Jeb Bush: Baltimore baseball game with no crowd sends the "wrong signal"

Former Florida Governor Jeb Bush waits to speak at the Detroit Economic Club February 4, 2015 in Detroit, Michigan.

Bill Pugliano, Getty Images

The decision to bar the public from a professional baseball game in Baltimore earlier this week sent the "wrong signal," former Florida Gov. Jeb Bush said Thursday night.

"I think we need to recognize that life doesn't just get paralyzed when these tragedies occur," Bush, a potential presidential contender, said at an event hosted by the conservative magazine the National Review.

On Wednesday, the Baltimore Orioles played the Chicago White Sox at Baltimore's Camden Yards, surrounded by 47,000 empty seats.

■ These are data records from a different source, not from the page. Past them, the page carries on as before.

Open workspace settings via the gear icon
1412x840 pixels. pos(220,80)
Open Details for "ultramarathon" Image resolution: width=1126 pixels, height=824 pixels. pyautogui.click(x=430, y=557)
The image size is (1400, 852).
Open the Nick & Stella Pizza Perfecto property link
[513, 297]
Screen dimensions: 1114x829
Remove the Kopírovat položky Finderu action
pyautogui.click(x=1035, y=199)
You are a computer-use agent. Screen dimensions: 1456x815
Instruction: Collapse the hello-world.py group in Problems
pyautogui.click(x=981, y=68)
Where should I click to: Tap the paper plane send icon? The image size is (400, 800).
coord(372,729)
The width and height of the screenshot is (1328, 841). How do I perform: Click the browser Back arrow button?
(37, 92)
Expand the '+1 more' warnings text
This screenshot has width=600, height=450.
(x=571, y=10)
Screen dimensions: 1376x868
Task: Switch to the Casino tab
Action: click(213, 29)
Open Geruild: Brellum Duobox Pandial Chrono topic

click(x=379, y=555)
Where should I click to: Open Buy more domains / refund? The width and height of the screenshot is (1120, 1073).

Major League Baseball decided to bar the public from attending the game due to the unrest in the city prompted by the death of Freddie Gray, who died April 19 of injuries sustained while in police custody.

Bush said of Gray, "First of all, I think it's important to reflect on the fact a young man died and that's a tragedy for his family, and this is not just a statistic - that's a person who died." He added that problems like poverty, poor schools and lack of opportunity all lead to the unrest that Baltimore has experienced in the past two weeks.

Bush also praised Toya Graham, the Baltimore mom caught on video smacking her teenage son after catching him participating in a riot. The former governor said that Graham and his own mother, Barbara Bush, have "a lot in common."